What This Looks Like in Practice
In federal procurement, OMB M-24-10 (March 2024) directs agencies to implement AI governance practices including documentation of AI use cases and associated risks. Agencies are beginning to ask AI vendors for model cards as part of procurement qualification — not universally, and not yet with standardized requirements, but the pattern is emerging. A vendor who responds to that request with a product one-pager has misread what's being asked.
The more common scenario right now is a compliance team trying to map an existing vendor's AI documentation to an audit framework they already use. The question they're actually asking is: does this vendor's documentation give us enough information to answer a regulator's question about a specific AI-generated output?
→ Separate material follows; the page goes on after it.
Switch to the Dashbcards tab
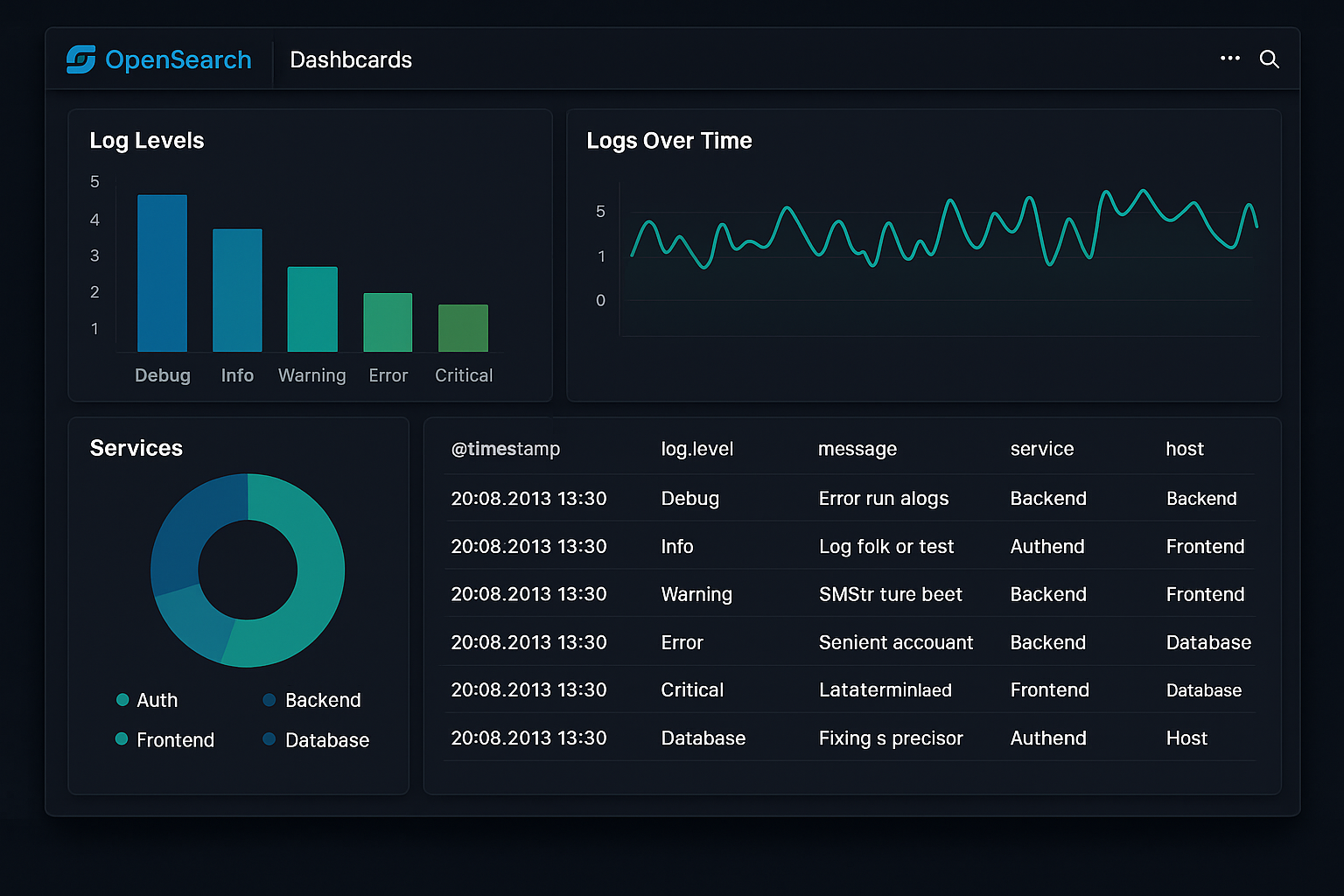The width and height of the screenshot is (1344, 896). tap(350, 60)
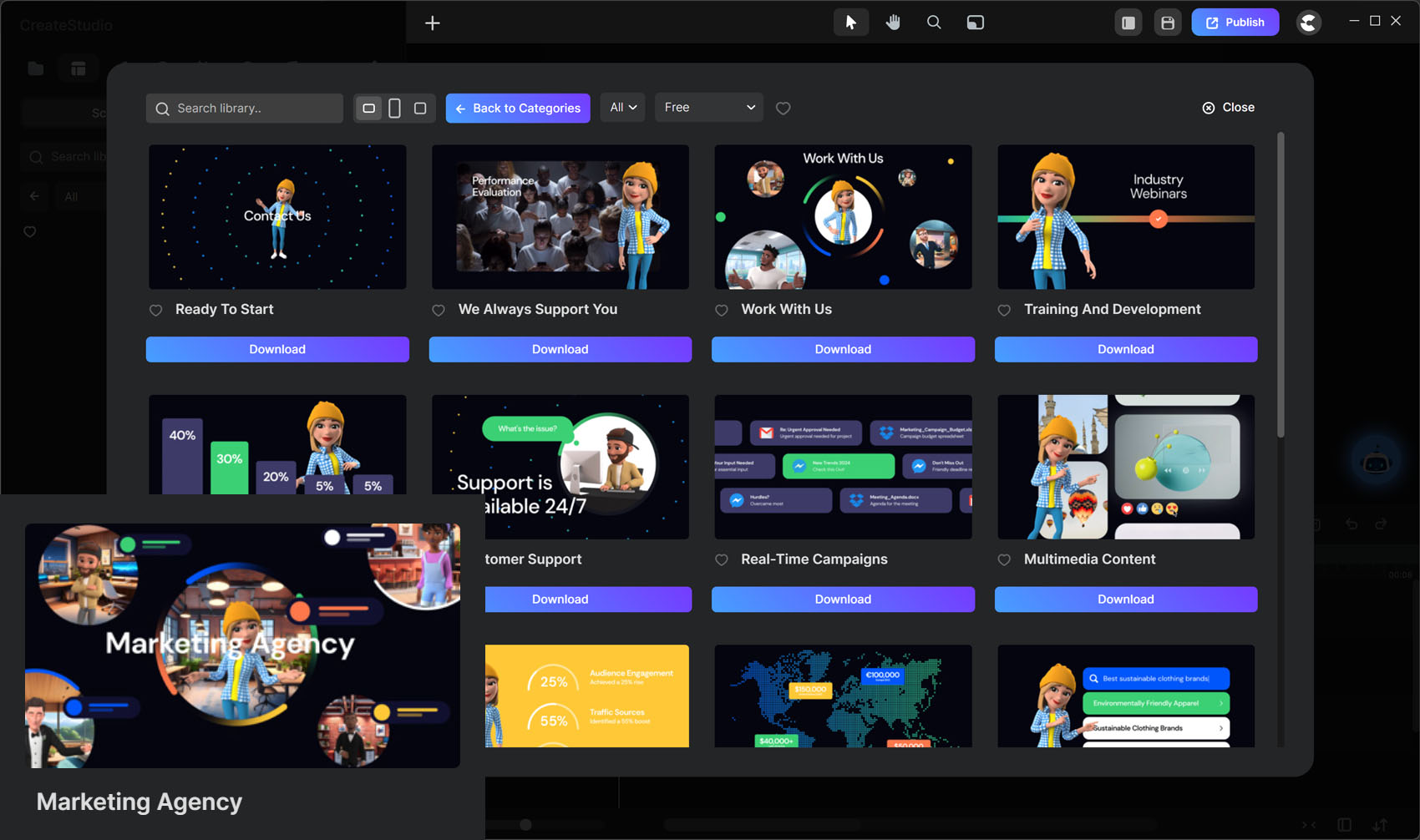Download the Training And Development template
This screenshot has height=840, width=1420.
(1125, 349)
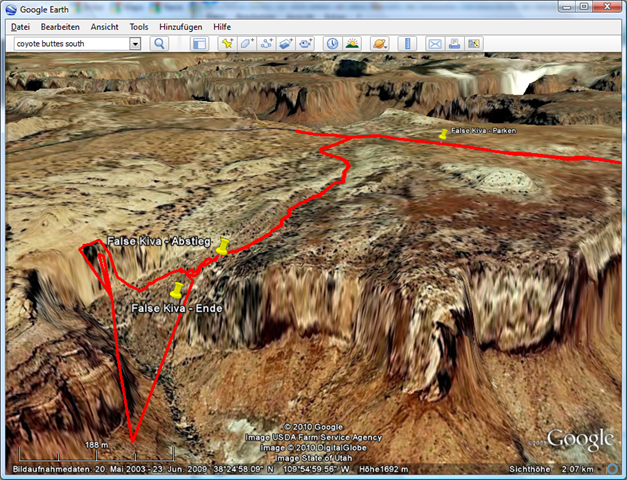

For most current AI vendor documentation, the answer is no. The documentation was designed to describe the system, not to support post-hoc decision reconstruction.
Enterprise-grade AI audit trail infrastructure captures model version at inference time, prompt content (with appropriate data handling), retrieved context and its sources, output, and timestamp — for every inference, queryable after the fact. Some organizations are building this; most are not. The logging infrastructure required is closer to distributed tracing than to traditional audit logging, and the data volumes are significant.
Okta Concept Mapping
The SOC 2 audit log is the natural anchor, and it holds up to a point. SOC 2 audit logging captures who accessed what, when, and whether they were authorized. That maps cleanly to the existence requirement: did you log AI system activity? The analogy breaks at content. An access log entry answers a binary authorization question. An AI decision-chain record must answer a reconstruction question: given this output, can you reproduce the exact inputs, model state, and context that produced it? SOC 2 was never designed to answer that, and retrofitting it to do so requires rethinking what an audit record contains, not just adding more records.
EU AI Act implementation timelines are subject to change as member states publish national guidance. Verify current phase-in dates against the official EU AI Act text before citing them in compliance conversations. This piece reflects the regulatory landscape as of May 2026.